Australia Domestic Airline’s Market Structure

The airline market in Australia has a monopolistic market structure. Monopolistic market structures are made up of a few enterprises that operate in a comparable market and provide similar but differentiated items to a large number of clients (Bertoletti & Etro, 2017). They set their prices depending on their market share and the degree of demand generated by each differentiated product. With a market share of 38.2 percent, Qantas Airways is the largest stable airline business in the economy, followed by Virgin Australia at 30.9 percent of total economic airline performance (Ma et al., 2019). Jetstar Airways is a competing and emerging company that is attempting to gain a significant market share.

Within the domestic destinations, there are more than two airline firms operating airline services. These airlines have minimal negotiating leverage on pricing and supply models. As a result, they cannot generate excessive profits in the short run and are all market price makers (Ma et al., 2019). These airlines’ capacity to set their pricing is dependent on the elasticity of the demand model. There is no market concentration since there are just a few airlines that serve the whole country’s economy. Qantas is the leading airline business in this economy and has a competitive advantage over other similar enterprises. This allows the company to make sensible decisions about ticket prices and advertising methods. Based on the business’s market share, it can be assumed that the firm charges comparatively low-ticket prices, which results in large client subscriptions and rising income over time. Increased revenue and operating profits are reinvested back into the company to expand operations and maintain the highest market share and stock in Australia’s airline sector.

A Graph of Oil Price Level Against the Gross Domestic Product
Figure 1. A Graph of Oil Price Level Against the Gross Domestic Product (GDP)

According to economic theory, price and supply have a direct relationship: as the price of a product rises, more businesses will enter the sector, increasing the supply of items in the market. This causes the supply curve to move to the right. In the case of oil, prices do not affect demand or supply. Because oil is used in every area of the economy, its need is never reduced.

If oil prices suddenly rise, demand for the commodity will fall. Consumer disposable income will fall if transportation costs or industrial operating costs rise as a result of price increases (Prest, 2018). This circumstance produces losses in industry and reduces supply. Government income will rise since the government will pursue a contractionary strategy during such times. Looking at the demand curve, price elasticities are seen to vary at different locations along the curve, with some price being extremely elastic while others are inelastic. An inverse demand function has constant elasticity in relation to price (Chung & Lee 2017). If demand is elastic, any price adjustment has a greater influence on demand. If demand is inelastic, a price change will have no effect on the product’s demand.

References

Bertoletti, P., & Etro, F. (2017). Monopolistic competition when income matters. The Economic Journal, 127(603), 1217-1243.

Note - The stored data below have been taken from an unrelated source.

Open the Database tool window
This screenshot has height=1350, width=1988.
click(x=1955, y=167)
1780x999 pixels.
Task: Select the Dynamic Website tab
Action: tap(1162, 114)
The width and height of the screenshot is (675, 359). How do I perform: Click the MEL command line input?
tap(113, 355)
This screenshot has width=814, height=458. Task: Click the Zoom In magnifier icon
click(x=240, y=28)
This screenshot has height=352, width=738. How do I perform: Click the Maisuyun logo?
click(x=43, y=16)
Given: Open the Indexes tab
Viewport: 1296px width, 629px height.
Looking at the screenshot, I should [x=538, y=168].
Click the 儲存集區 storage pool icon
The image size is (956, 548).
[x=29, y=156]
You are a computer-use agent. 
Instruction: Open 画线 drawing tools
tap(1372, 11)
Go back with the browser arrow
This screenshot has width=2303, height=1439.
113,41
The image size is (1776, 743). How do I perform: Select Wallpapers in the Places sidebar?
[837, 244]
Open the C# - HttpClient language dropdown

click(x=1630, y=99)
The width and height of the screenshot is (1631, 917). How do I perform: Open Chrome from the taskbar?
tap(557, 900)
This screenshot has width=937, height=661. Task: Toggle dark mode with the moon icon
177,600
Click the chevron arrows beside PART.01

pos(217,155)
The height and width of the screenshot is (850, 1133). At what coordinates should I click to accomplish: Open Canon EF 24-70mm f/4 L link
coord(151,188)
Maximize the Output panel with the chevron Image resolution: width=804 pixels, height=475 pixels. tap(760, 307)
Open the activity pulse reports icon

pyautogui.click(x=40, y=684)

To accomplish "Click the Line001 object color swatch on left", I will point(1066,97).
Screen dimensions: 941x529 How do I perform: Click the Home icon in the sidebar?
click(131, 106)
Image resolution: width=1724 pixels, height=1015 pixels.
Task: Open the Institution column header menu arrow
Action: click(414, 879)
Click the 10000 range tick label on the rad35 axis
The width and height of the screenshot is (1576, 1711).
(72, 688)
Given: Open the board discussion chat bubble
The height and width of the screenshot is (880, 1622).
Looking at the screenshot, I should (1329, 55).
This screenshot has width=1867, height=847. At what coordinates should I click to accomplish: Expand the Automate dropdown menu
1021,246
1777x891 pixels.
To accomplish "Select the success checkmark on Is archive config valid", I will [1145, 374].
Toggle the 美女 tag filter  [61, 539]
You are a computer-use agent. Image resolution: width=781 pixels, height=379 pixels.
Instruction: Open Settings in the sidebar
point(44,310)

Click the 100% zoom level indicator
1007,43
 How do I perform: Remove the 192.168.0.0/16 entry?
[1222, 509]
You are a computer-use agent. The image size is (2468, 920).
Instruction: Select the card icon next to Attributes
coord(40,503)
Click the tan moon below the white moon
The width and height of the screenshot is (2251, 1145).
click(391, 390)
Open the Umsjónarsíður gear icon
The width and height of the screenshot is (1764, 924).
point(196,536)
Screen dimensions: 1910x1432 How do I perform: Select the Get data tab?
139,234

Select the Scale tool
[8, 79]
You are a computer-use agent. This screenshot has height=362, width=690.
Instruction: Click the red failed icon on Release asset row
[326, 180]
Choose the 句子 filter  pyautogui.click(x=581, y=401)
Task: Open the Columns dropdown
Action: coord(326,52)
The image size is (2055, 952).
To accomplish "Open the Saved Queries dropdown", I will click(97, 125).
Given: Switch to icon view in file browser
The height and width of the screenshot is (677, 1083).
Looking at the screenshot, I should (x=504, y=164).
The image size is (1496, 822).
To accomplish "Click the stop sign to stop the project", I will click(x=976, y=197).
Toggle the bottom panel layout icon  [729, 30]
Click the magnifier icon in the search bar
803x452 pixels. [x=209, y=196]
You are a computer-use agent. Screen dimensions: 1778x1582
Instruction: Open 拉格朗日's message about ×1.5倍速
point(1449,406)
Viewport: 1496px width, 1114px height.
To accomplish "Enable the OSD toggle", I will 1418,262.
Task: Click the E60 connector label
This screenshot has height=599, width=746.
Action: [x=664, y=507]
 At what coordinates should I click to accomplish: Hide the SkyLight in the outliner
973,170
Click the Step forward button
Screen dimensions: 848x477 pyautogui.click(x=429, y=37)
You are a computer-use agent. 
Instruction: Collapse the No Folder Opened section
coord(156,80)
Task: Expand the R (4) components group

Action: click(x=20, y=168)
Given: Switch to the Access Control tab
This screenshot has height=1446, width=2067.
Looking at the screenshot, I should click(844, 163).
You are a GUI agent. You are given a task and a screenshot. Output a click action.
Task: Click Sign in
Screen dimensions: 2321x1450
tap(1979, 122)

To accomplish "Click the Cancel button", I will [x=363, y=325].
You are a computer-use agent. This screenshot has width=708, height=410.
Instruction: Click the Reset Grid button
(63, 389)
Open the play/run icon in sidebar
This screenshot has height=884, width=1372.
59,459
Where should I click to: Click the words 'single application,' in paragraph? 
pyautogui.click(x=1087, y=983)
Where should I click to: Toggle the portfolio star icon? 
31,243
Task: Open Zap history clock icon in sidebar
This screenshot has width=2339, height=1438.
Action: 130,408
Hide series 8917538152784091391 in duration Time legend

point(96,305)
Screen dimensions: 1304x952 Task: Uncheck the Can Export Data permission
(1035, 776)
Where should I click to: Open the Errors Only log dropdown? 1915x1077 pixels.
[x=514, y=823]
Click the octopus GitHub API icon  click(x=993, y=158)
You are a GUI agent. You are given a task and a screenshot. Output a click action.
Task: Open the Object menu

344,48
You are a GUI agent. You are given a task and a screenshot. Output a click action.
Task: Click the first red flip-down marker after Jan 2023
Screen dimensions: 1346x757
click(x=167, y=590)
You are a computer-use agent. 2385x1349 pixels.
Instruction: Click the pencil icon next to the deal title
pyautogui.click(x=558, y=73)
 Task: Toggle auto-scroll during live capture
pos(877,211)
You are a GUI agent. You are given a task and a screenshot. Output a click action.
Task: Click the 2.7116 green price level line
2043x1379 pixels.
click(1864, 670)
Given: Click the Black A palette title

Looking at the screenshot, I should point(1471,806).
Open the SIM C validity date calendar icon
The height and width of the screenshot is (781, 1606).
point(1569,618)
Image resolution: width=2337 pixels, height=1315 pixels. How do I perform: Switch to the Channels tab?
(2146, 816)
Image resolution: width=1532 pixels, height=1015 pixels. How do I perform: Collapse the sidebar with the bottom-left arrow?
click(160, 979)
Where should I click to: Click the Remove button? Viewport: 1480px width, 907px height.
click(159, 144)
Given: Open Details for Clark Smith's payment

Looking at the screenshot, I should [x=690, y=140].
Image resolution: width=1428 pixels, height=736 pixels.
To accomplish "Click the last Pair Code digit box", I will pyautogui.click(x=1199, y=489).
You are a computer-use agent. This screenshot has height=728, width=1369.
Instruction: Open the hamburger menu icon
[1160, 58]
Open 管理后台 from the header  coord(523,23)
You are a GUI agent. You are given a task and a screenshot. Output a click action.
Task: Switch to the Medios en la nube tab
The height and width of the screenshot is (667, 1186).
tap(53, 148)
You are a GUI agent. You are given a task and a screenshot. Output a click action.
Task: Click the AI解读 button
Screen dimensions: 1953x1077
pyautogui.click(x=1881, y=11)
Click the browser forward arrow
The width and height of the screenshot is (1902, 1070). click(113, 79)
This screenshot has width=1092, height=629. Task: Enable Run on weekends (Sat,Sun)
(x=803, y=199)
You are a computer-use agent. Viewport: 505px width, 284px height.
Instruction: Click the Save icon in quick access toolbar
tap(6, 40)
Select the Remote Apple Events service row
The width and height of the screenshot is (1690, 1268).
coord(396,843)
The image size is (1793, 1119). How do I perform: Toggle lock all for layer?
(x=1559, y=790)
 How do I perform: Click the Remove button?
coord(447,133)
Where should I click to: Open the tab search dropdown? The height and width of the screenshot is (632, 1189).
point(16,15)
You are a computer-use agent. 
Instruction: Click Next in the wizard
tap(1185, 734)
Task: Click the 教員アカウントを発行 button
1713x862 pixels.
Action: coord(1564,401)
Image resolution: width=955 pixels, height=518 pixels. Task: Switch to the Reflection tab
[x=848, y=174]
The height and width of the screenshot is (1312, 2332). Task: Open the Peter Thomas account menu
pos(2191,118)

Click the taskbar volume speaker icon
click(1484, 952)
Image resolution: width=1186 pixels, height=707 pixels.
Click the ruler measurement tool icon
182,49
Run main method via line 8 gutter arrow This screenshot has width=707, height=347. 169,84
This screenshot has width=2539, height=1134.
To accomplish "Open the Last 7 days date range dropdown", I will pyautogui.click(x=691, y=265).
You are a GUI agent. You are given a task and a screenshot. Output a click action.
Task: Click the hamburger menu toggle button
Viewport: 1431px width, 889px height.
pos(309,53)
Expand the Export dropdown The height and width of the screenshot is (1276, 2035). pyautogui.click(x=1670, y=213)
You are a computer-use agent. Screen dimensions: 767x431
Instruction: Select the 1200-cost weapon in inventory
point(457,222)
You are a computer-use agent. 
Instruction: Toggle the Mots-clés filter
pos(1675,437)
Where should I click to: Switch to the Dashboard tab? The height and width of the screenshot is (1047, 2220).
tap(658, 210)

Chung, H., & Lee, E. (2017). Asymmetric relationships with symmetric suppliers: Strategic choice of supply chain price leadership in a competitive market. European Journal of Operational Research, 259(2), 564-575.

Ma, W., Wang, Q., Yang, H., & Zhang, Y. (2019). An analysis of price competition and price wars in Australia’s domestic airline market. Transport Policy, 81, 163-172.

Prest, B. C. (2018). Explanations for the 2014 oil price decline: Supply or demand. Energy Economics, 74, 63-75.